● **What you have to do**: Take the lines below beginning at the line that has "泡泡屋 (137, 723)" and stopping after the line that has "Blog (952, 142)", and print them exactly as they are, with no other lines.

======

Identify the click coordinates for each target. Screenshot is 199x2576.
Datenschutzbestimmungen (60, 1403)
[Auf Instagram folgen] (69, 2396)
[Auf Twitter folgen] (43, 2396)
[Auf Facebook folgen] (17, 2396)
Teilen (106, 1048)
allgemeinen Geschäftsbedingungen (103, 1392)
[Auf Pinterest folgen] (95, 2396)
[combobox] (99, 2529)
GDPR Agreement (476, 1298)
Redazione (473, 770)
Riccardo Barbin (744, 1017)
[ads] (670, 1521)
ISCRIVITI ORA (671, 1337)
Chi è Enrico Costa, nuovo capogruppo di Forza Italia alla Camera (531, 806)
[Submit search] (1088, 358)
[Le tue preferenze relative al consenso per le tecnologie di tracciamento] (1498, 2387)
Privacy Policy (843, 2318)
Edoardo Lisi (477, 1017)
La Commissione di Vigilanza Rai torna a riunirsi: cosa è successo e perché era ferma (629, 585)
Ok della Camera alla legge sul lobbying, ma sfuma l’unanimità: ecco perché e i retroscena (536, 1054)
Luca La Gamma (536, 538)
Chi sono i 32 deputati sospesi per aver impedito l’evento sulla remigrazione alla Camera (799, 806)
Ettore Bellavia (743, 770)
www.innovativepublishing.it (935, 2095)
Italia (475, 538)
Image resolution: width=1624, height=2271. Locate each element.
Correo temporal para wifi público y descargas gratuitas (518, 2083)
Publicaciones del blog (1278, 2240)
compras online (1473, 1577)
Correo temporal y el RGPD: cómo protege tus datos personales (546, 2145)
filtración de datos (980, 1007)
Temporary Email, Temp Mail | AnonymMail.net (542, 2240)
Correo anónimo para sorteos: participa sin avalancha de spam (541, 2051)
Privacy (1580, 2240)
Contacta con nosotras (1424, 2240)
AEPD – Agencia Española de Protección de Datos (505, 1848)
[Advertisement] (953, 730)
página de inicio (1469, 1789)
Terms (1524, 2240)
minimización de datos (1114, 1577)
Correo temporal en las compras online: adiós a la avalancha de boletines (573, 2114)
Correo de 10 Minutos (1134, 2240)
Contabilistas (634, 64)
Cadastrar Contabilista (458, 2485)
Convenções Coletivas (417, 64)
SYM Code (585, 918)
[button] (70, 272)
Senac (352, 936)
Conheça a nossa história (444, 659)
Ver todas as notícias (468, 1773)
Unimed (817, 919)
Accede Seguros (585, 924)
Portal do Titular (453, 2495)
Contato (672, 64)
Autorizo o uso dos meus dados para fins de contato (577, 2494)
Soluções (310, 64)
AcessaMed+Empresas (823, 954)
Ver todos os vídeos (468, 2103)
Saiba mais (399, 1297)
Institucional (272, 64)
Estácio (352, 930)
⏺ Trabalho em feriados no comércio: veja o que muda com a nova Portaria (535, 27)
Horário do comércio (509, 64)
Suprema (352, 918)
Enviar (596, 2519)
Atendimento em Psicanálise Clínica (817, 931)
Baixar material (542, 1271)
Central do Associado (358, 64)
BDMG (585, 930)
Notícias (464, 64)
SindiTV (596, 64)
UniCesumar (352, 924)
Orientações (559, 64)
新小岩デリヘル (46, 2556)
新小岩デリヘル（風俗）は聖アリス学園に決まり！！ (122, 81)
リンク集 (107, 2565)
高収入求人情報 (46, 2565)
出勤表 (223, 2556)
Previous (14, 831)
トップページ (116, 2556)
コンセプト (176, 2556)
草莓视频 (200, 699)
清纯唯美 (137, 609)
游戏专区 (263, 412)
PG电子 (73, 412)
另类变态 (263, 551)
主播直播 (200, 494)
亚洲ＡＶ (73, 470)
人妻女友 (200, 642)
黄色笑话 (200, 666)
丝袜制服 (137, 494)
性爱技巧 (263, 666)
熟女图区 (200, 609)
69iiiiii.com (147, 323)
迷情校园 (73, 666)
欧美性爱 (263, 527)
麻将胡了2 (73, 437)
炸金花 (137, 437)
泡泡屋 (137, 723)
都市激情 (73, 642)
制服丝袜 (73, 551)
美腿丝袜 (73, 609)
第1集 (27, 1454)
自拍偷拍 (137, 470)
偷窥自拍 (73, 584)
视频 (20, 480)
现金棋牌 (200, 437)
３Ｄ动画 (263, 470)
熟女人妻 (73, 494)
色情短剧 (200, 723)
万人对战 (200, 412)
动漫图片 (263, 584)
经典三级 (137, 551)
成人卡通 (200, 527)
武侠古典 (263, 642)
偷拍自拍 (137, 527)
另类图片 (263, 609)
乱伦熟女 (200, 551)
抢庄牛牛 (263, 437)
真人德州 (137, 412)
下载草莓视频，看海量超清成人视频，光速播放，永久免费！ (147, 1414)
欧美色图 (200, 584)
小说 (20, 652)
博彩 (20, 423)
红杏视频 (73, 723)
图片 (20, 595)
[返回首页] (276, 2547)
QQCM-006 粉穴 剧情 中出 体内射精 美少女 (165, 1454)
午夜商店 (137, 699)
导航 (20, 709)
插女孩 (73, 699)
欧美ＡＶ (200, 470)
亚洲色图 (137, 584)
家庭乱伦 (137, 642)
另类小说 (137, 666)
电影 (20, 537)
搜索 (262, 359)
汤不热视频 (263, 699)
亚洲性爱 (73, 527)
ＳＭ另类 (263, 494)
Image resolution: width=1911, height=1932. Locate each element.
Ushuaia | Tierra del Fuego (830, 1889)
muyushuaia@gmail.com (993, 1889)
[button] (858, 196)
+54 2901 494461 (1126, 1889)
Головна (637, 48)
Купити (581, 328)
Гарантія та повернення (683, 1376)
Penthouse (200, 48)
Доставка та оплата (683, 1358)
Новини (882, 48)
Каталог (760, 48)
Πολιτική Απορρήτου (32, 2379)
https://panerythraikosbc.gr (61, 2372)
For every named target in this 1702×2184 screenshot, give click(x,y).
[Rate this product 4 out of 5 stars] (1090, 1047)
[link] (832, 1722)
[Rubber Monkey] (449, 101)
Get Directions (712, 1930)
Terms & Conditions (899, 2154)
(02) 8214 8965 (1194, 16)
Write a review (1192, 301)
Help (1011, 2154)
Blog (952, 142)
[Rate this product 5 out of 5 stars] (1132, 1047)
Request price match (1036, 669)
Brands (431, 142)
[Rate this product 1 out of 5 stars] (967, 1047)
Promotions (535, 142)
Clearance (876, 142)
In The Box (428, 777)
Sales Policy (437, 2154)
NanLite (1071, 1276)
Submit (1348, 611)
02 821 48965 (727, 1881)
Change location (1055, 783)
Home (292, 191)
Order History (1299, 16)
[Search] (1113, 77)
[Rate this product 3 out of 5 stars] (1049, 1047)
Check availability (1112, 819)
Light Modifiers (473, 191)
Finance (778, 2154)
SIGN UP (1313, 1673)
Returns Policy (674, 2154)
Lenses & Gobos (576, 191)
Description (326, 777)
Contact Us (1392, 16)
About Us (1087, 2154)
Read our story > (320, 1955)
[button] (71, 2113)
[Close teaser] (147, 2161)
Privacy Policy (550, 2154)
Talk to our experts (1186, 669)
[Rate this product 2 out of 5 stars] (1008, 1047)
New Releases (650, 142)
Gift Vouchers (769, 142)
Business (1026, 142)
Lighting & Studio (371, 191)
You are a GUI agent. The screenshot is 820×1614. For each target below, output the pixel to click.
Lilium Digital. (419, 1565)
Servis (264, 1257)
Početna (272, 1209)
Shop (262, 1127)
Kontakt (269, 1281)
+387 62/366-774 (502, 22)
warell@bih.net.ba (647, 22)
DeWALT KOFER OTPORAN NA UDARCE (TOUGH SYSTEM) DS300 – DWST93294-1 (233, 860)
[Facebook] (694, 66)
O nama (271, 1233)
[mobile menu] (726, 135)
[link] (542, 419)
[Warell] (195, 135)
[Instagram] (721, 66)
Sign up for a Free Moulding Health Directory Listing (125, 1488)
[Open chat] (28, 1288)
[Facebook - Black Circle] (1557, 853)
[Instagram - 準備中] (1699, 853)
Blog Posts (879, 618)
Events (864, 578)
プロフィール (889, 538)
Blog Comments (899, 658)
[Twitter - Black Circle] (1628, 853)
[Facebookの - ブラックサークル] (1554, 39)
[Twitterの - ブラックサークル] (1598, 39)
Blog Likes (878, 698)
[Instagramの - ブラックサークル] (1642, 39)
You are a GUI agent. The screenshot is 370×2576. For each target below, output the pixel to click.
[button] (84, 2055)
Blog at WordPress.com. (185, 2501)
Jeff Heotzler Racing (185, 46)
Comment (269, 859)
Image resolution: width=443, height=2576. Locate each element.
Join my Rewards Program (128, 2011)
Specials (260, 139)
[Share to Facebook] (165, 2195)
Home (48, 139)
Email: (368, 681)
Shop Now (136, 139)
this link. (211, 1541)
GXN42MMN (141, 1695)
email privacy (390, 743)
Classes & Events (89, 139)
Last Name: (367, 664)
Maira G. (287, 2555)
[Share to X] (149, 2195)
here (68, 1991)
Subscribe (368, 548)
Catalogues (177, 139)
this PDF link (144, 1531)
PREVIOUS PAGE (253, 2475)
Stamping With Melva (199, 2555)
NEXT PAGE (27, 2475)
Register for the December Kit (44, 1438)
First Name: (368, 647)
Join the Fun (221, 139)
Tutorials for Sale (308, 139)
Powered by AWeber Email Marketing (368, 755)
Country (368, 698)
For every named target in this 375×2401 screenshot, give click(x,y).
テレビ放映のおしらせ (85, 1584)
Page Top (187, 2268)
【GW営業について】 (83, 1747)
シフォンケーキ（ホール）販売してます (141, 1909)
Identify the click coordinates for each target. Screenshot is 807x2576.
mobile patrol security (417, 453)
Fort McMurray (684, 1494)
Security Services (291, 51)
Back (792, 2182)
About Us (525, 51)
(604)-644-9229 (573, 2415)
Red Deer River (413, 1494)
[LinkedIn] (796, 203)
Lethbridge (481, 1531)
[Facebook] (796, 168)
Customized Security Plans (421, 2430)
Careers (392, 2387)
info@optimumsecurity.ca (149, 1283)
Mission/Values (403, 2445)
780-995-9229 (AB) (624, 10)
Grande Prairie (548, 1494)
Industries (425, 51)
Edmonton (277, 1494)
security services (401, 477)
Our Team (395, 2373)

======

● **Reply to the exercise**:
泡泡屋 (137, 723)
都市激情 (73, 642)
制服丝袜 (73, 551)
美腿丝袜 (73, 609)
第1集 (27, 1454)
自拍偷拍 (137, 470)
偷窥自拍 (73, 584)
视频 (20, 480)
现金棋牌 (200, 437)
３Ｄ动画 (263, 470)
熟女人妻 (73, 494)
色情短剧 (200, 723)
万人对战 (200, 412)
动漫图片 (263, 584)
经典三级 (137, 551)
成人卡通 (200, 527)
武侠古典 (263, 642)
偷拍自拍 (137, 527)
另类图片 (263, 609)
乱伦熟女 (200, 551)
抢庄牛牛 (263, 437)
真人德州 (137, 412)
下载草莓视频，看海量超清成人视频，光速播放，永久免费！ (147, 1414)
欧美色图 (200, 584)
小说 (20, 652)
博彩 (20, 423)
红杏视频 (73, 723)
图片 (20, 595)
[返回首页] (276, 2547)
QQCM-006 粉穴 剧情 中出 体内射精 美少女 (165, 1454)
午夜商店 (137, 699)
导航 (20, 709)
插女孩 (73, 699)
欧美ＡＶ (200, 470)
亚洲色图 (137, 584)
家庭乱伦 (137, 642)
另类小说 (137, 666)
电影 (20, 537)
搜索 (262, 359)
汤不热视频 (263, 699)
亚洲性爱 (73, 527)
ＳＭ另类 (263, 494)
Image resolution: width=1911, height=1932. Locate each element.
Ushuaia | Tierra del Fuego (830, 1889)
muyushuaia@gmail.com (993, 1889)
[button] (858, 196)
+54 2901 494461 (1126, 1889)
Головна (637, 48)
Купити (581, 328)
Гарантія та повернення (683, 1376)
Penthouse (200, 48)
Доставка та оплата (683, 1358)
Новини (882, 48)
Каталог (760, 48)
Πολιτική Απορρήτου (32, 2379)
https://panerythraikosbc.gr (61, 2372)
For every named target in this 1702×2184 screenshot, give click(x,y).
[Rate this product 4 out of 5 stars] (1090, 1047)
[link] (832, 1722)
[Rubber Monkey] (449, 101)
Get Directions (712, 1930)
Terms & Conditions (899, 2154)
(02) 8214 8965 (1194, 16)
Write a review (1192, 301)
Help (1011, 2154)
Blog (952, 142)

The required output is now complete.